• [Task goal] Among the lines below, return each one that contains the word "horizontal".

Stored records:
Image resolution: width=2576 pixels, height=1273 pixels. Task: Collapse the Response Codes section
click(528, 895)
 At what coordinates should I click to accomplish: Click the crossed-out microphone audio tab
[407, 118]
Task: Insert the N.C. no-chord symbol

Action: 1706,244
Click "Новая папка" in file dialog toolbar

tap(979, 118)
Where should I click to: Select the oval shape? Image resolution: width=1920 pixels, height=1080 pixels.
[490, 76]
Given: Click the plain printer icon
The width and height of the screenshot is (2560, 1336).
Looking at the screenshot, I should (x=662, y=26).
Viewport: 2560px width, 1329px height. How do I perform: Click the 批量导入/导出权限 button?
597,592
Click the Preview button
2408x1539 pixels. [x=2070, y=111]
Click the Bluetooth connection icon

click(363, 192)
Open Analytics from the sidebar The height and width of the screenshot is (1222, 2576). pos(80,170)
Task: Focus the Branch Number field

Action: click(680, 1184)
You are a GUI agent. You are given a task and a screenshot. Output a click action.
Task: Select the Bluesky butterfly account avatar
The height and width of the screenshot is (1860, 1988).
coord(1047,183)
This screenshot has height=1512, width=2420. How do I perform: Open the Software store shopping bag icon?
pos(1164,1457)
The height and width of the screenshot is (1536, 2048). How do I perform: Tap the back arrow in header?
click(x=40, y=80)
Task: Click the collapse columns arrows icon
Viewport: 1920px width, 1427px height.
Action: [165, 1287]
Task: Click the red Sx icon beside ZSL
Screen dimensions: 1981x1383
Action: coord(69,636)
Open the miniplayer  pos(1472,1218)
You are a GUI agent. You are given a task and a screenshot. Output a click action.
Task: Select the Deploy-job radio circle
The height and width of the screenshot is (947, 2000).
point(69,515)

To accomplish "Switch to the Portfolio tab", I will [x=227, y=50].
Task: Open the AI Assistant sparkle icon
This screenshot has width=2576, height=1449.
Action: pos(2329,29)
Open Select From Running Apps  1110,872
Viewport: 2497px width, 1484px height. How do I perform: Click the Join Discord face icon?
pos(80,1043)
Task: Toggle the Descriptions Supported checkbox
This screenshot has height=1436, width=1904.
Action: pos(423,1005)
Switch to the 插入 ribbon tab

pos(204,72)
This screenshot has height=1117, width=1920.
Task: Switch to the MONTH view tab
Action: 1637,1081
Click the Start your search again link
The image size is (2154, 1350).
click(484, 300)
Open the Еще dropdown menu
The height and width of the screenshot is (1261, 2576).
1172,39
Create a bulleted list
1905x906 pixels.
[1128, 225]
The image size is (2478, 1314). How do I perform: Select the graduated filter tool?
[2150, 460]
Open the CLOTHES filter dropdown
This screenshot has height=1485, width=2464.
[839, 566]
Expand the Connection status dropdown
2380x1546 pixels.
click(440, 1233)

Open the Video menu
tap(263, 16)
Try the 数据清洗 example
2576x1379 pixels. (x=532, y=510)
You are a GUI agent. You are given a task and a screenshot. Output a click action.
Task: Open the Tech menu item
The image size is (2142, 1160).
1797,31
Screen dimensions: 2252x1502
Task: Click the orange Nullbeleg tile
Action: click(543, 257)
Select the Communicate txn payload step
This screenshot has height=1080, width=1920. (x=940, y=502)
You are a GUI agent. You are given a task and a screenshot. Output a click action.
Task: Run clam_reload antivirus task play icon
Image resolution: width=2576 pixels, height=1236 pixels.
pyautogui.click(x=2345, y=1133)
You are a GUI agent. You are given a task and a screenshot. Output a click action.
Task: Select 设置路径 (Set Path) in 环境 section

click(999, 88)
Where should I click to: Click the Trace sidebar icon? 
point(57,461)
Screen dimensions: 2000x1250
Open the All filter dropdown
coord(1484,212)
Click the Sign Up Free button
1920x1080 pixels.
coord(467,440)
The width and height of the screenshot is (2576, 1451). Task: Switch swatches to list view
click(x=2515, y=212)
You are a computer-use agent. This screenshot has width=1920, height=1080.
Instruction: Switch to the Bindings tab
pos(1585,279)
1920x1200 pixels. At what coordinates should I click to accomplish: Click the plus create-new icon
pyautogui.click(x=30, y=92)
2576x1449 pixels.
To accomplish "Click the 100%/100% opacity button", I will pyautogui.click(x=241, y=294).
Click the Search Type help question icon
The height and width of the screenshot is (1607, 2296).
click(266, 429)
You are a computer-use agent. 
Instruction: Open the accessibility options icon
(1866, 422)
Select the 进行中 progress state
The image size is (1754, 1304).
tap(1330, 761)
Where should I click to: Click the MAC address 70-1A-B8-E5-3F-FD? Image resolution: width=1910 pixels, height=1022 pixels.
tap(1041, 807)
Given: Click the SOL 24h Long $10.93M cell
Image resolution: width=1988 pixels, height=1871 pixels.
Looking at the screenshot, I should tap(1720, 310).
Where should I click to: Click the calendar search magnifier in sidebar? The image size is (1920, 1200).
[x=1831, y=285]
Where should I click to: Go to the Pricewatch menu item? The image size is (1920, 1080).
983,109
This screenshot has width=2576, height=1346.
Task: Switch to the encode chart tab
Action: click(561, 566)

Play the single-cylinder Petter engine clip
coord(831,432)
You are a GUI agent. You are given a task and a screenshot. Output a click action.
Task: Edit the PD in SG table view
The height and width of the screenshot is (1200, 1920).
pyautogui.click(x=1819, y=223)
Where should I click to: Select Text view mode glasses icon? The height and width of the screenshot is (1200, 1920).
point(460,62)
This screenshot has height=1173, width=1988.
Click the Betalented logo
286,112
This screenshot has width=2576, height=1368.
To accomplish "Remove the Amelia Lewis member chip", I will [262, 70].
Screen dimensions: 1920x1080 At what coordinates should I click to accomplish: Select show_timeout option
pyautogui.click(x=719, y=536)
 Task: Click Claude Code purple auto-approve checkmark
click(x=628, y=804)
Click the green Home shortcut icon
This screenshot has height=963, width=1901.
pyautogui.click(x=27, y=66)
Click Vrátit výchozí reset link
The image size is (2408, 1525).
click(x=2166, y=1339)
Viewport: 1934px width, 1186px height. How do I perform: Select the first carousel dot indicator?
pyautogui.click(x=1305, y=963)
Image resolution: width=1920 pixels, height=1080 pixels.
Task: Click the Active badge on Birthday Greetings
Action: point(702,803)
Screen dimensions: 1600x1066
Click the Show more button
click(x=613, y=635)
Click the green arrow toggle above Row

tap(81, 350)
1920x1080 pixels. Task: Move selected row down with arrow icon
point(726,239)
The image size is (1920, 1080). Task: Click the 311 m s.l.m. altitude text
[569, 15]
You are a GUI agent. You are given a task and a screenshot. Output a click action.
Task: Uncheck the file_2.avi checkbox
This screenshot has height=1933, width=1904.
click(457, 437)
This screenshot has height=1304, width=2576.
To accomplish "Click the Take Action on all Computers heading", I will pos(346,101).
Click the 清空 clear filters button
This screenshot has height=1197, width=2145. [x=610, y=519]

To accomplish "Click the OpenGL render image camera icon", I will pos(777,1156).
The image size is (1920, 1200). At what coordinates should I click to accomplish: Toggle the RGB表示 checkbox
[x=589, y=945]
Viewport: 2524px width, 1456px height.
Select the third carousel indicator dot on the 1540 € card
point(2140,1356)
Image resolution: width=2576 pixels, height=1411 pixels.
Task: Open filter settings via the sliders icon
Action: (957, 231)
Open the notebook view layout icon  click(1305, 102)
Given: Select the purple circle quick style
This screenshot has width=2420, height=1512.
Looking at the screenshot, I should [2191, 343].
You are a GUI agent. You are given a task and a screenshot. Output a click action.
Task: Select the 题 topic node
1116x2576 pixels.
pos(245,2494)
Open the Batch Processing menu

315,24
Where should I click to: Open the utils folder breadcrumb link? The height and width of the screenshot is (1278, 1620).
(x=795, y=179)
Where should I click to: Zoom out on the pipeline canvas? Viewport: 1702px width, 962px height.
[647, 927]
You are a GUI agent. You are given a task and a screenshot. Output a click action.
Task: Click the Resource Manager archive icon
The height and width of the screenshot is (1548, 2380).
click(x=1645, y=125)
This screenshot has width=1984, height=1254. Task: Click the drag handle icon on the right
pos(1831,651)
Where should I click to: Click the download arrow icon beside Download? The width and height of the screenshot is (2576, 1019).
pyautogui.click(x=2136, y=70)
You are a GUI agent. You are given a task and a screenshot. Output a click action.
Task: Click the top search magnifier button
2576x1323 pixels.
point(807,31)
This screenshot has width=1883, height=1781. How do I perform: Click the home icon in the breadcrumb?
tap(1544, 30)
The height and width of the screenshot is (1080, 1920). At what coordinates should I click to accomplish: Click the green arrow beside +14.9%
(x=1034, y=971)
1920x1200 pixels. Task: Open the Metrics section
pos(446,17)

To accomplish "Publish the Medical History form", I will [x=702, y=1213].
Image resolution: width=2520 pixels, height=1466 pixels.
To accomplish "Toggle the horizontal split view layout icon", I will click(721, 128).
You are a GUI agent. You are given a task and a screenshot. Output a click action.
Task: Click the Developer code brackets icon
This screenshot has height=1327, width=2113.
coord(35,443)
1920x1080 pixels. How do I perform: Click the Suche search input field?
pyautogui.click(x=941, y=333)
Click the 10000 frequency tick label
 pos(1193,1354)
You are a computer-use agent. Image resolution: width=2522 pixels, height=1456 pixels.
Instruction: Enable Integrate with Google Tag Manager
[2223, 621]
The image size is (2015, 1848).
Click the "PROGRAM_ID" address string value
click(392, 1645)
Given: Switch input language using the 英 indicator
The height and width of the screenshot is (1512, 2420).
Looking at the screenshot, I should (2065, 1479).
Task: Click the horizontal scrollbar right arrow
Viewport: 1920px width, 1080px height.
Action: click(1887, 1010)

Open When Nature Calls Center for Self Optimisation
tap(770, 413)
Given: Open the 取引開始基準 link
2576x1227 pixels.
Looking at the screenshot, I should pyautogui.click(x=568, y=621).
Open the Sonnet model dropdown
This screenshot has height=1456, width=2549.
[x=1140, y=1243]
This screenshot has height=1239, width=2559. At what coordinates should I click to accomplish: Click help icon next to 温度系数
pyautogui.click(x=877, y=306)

• [Response area]
To accomplish "Toggle the horizontal split view layout icon", I will click(721, 128).
Task: Click the horizontal scrollbar right arrow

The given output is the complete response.